Universal Music Disappears from TikTok Amid Licensing Row—Is Content Featuring UMPG Songs Being Deprioritized?
Photo Credit: Coolcaesar / CC by 3.0
Following UMPG’s open letter to its artists and songwriters about its lack of licensing deal with TikTok, Universal Music songs have disappeared from the platform.That means many songs by stars like Taylor Swift, Drake, Ariana Grande, Lana Del Rey, Justin Bieber, Billie Eilish, Adele, Elton John, and many more artists is no longer available to use for videos on the platform. While Digital Music News hasn’t confirmed it—TikTok may be de-prioritizing past content featuring the now-muted music. Anyone who made a video using a UMG-published song will now have the audio of that video muted.
What does that mean for Universal Music artists? It means the loss of the ‘it’ spot online for music discovery in the modern era. Here’s UMG signed artist Noah Kahan speaking directly about it on the platform.
“So like you I’ve read the news about the UMG catalog being taken off TikTok,” he begins in a short video posted to the platform. “Some of my songs aren’t gonna be on there anymore, I won’t be able to promote my music on TikTok anymore, but luckily I’m not a TikTok artist, right?” he asks the camera facetiously.
“Anyway, you’re gonna have to pre-save Forever now if you want to listen to it,” he continues. “Because I can’t stick it down your throats anymore on this app.”

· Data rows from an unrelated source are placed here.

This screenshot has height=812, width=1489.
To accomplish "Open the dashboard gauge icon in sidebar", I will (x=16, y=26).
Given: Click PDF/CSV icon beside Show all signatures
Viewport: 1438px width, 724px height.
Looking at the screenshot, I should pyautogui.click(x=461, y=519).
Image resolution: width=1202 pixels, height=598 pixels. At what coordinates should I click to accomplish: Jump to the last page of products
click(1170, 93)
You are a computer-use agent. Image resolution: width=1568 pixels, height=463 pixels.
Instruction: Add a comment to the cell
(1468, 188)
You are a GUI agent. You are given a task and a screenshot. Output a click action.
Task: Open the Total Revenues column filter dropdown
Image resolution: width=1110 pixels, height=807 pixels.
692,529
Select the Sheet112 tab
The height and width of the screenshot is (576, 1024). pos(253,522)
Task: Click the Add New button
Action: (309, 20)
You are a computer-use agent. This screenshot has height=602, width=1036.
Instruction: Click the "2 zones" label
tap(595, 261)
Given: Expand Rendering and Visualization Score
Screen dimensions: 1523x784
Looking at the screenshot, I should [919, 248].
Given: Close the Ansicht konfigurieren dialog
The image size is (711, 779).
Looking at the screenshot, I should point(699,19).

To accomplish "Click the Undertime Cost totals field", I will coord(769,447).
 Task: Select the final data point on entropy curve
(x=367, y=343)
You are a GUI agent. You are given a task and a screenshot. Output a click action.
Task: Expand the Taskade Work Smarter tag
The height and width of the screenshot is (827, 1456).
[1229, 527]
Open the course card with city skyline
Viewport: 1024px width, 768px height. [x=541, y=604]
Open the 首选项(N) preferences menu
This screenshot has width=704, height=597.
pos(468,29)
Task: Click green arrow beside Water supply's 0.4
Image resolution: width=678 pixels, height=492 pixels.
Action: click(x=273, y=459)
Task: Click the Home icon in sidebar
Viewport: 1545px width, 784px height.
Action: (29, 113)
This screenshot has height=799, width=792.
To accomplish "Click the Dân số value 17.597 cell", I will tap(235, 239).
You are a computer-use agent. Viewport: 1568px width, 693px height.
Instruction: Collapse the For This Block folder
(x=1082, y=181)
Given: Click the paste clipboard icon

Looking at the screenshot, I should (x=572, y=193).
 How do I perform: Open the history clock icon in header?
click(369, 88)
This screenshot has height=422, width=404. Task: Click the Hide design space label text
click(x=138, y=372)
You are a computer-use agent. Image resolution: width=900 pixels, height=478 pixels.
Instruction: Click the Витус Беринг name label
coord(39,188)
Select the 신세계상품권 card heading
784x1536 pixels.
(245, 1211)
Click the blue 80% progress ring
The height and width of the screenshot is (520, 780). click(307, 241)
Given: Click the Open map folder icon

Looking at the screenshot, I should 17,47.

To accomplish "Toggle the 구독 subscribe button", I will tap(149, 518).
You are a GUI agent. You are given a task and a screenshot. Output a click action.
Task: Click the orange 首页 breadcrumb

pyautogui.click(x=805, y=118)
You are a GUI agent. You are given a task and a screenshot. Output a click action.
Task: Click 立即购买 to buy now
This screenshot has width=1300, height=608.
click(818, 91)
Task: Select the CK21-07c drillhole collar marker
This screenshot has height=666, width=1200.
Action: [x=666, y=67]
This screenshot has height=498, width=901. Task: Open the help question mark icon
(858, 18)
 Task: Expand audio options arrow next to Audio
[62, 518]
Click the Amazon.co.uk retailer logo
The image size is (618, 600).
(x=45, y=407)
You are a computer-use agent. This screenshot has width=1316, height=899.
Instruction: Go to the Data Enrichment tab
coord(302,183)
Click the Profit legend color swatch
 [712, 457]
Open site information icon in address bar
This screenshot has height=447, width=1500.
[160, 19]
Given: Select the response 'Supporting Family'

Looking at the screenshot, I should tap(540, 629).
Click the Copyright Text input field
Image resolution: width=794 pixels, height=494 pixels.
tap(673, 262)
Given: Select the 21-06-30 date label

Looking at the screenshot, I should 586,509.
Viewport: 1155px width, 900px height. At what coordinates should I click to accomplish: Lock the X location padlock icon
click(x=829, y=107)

TikTok began the process of removing UMPG music from its platform on January 31. A quick scroll through the discovery queue will showcase plenty of musical videos—but none of them with UMPG-published songs.Universal Music and its publishing sub-division control an enormous percentage of popular music. Of the Big Three (Universal, Sony, Warner) it is by far the biggest. Digital Music News did a deep-dive on the Spotify Billions Club playlist to determine the ownership percentage breakdown of some of the most-streamed popular songs.
Universal Music owns 39.5% of the music appearing there as of November 2023. That’s a rough estimate, but 40% the most-streamed songs playlist on Spotify is no longer available for streaming on TikTok.